Он наблюдал за ней месяцами. Не просто смотрел — изучал. Знал ее расписание наизусть: утренний кофе с двумя ложками сахара, маршрут до работы по извилистым улочкам, свет в окне ее спальни, гаснущий ровно в полночь. Это не было увлечением, это была одержимость, черная, как беззвездное небо над городом. Она стала его наваждением, его единственной целью, смыслом его искалеченной жизни.
В тот вечер, когда город окутал густой туман, он знал, что время пришло. Он не мог больше ждать. Каждый ее вздох вне его поля зрения казался ему личным оскорблением, пустой тратой ее существования, которое отныне принадлежало ему и только ему.
Он действовал быстро, без лишнего шума. Ни криков, ни борьбы— лишь приглушенный вскрик и шелест ткани.
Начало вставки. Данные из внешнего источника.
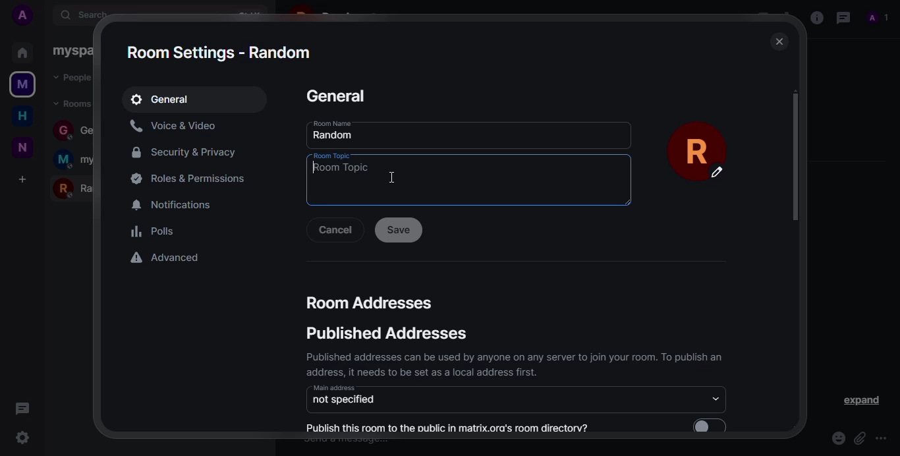  I want to click on rooms, so click(74, 103).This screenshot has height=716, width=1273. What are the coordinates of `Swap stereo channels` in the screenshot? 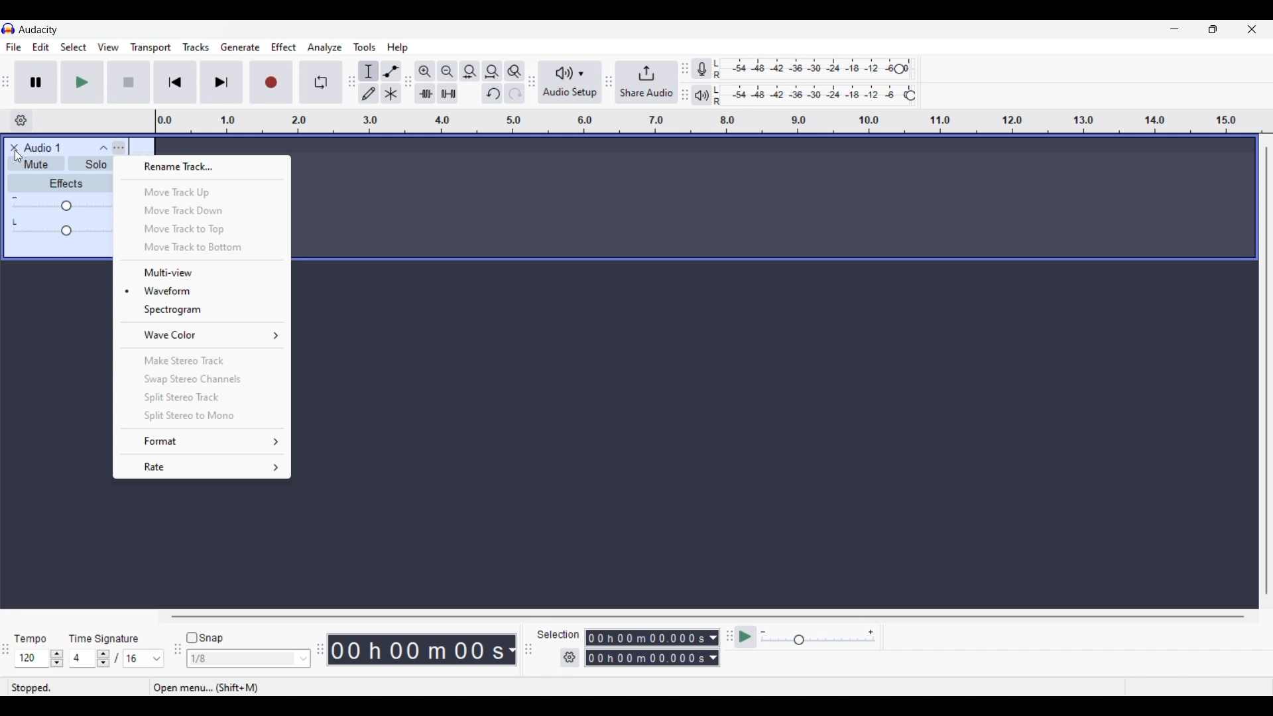 It's located at (202, 380).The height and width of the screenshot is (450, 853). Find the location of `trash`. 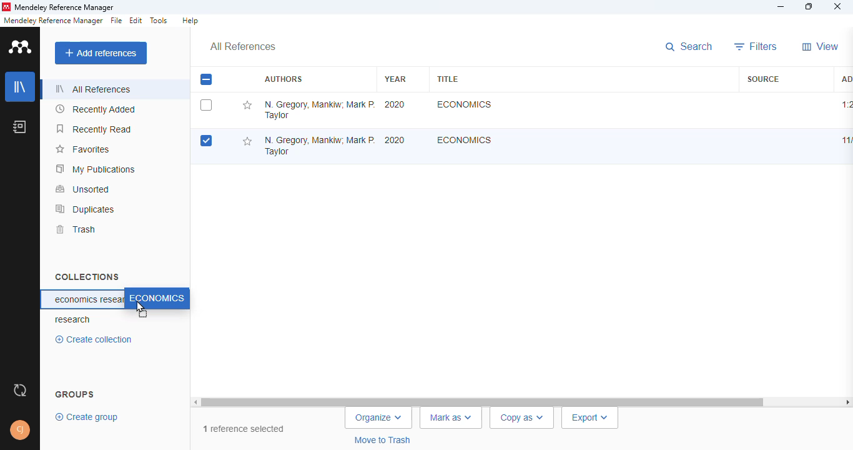

trash is located at coordinates (75, 229).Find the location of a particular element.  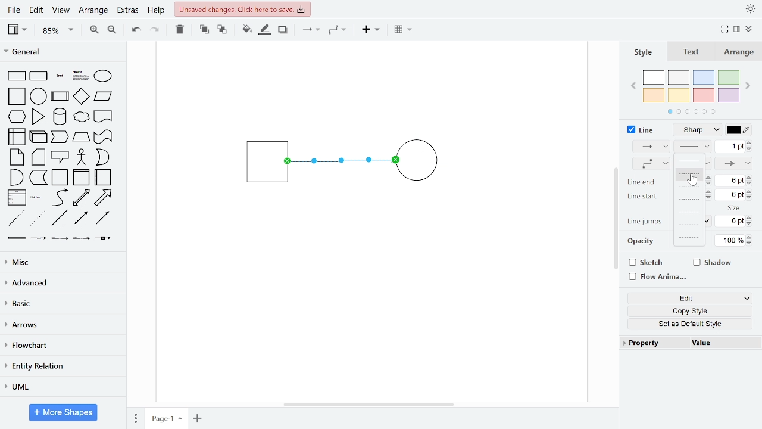

dotted line is located at coordinates (38, 219).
Мир вокруг нее внезапно сузился до запаха дорогого одеколона и сильных рук, которые держали ее крепко, но нежно. Он не причинил ей боли,о нет, он не хотел этого. Он хотел обладать.
Она очнулась в полумраке, привязанная к массивному креслу в незнакомой комнате.Срах липкой патокой пробирался в глубины еë сознания, уступая место панике.Единственным источником света был тусклый фонарь за окном, отбрасывающий причудливые тени на стены. Дверь тихо скрипнула, и в комнату вошел Он.
— Здравствуй, Амели , — его голос был бархатным, лишенным каких-либо эмоций, кроме спокойной уверенности. — Ты, должно быть, удивлена. Но не бойся, я не причиню тебе вреда . Ты теперь дома. В Моем доме. И я клянусь, тебе здесь понравится. У тебя не будет причин скучать по прежней жизни, потому что теперь твоя жизнь — это я.